The increased electrolyte leakage was positively correlated with accumulation of MDA, indicating that the plasmalemma injury caused by drought stress is resulted from oxidative damage. In 704 plants, increase in electrolyte leakage in roots and shoots is higher than 301 plants. Therefore in water stress 704 plants were damaged higher than 301 plants and this damage in PEG 40% (-1.76 MPa) is higher than others.
Based on the present results, it appears that plants of the 301 variety have a better tolerance to water stress as compared to 704 variety.
The results clearly suggest that in maize, under drought stress, in different concentrations of PEG, the activities of GPX, APX and CAT in roots and shoots were increased. Membrane lipid peroxidation and electrolyte leakage increased, too. This increase in 704 plants is higher than 301 plants.
Direct injury to cell membrane system maybe indicating one of the physiological response mechanisms to drought condition. The change of activities of the protective enzymes and MDA and electrolyte leakage are different at different PEG concentrations because of intensity of drought stress.

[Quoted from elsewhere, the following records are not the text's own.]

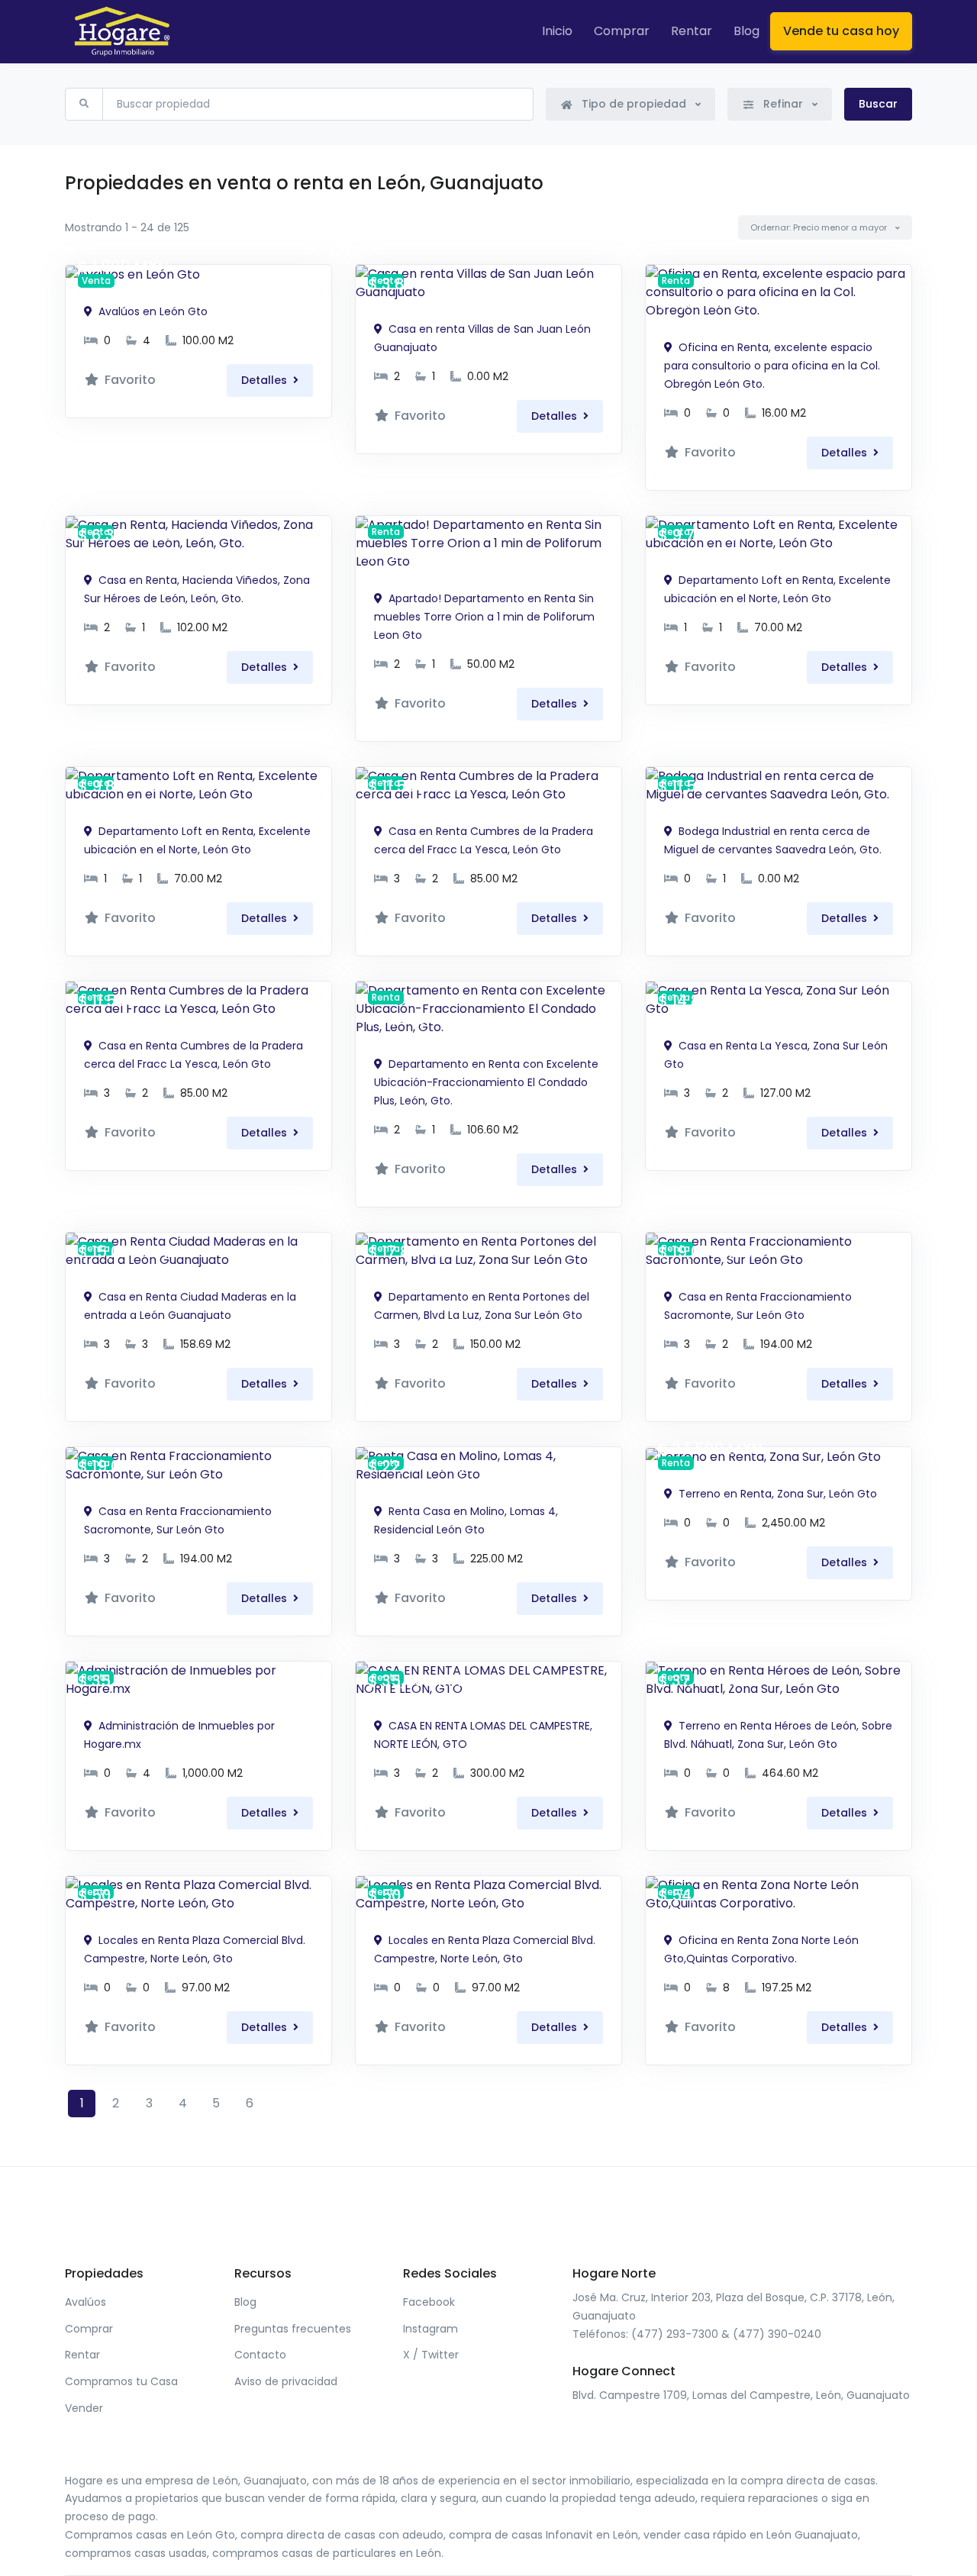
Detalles (265, 380)
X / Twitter (431, 2354)
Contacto (260, 2354)
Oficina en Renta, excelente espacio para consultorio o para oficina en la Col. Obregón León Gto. (772, 366)
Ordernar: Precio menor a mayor (819, 227)
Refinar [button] (783, 103)
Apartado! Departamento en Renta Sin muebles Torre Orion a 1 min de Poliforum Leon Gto (484, 617)
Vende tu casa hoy (841, 31)
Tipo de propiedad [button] (634, 103)
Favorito (129, 379)
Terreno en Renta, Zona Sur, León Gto (776, 1493)
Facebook (429, 2302)
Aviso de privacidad (285, 2381)
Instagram (430, 2328)
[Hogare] (122, 31)
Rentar (691, 31)
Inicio (557, 31)
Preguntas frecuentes (292, 2328)
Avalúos (85, 2302)
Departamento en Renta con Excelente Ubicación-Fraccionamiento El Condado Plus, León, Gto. (486, 1082)
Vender (84, 2408)
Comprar (622, 31)
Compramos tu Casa (121, 2381)
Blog (746, 31)
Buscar (878, 103)
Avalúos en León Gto (151, 311)
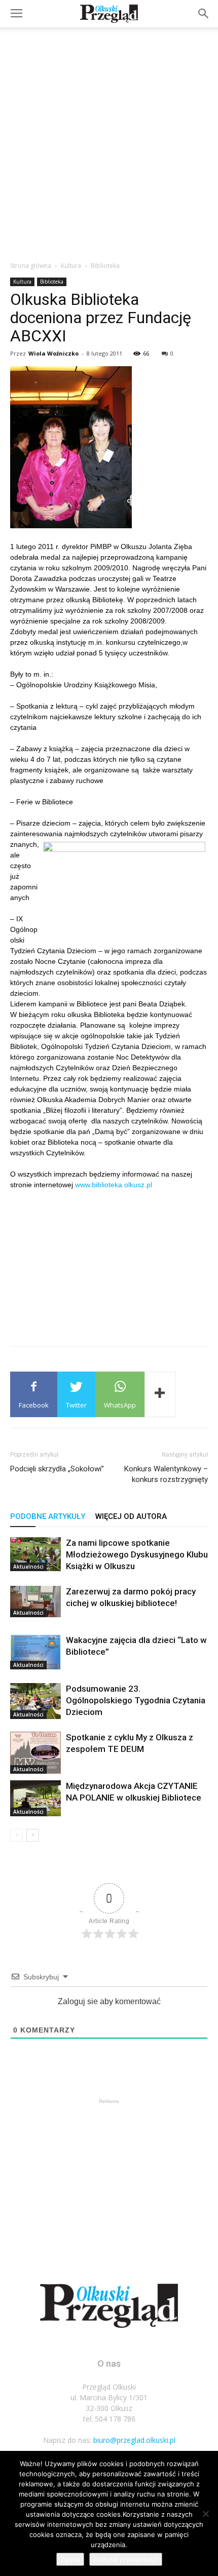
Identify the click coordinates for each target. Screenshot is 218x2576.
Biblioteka (105, 265)
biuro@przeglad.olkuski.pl (134, 2440)
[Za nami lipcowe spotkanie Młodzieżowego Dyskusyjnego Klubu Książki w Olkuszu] (35, 1554)
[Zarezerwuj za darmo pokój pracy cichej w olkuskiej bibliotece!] (35, 1601)
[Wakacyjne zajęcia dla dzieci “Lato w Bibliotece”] (35, 1651)
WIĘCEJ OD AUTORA (131, 1516)
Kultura (71, 265)
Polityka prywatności (125, 2559)
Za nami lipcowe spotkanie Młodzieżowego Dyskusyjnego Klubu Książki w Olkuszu (137, 1554)
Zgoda (70, 2559)
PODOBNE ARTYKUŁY (47, 1516)
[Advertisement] (109, 141)
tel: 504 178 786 (109, 2419)
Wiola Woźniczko (53, 353)
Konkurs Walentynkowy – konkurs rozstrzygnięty (166, 1474)
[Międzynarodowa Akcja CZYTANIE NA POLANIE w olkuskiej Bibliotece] (35, 1798)
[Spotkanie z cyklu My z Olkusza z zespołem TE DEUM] (35, 1753)
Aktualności (28, 1566)
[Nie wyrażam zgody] (205, 2514)
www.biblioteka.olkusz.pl (113, 1185)
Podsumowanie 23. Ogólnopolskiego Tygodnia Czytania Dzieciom (135, 1700)
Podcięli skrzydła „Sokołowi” (57, 1468)
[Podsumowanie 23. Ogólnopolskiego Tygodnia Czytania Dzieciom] (35, 1701)
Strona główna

The increase of protective enzymes activities in roots was higher than shoots in both varieties. Increase of MDA content and particularly increase of electrolyte leakage in roots were higher than shoots in both varieties. These show that intensity of drought stress in roots was higher than shoots and the roots were damaged greater than shoots in both varieties.
This work was supported by the Department of Biology of Urmia University, Iran. We greatly acknowledge Dr. Ilkhanipoor for her support and help in providing materials. We greatly acknowledge the help in modifying this paper from Prof. Carapetian.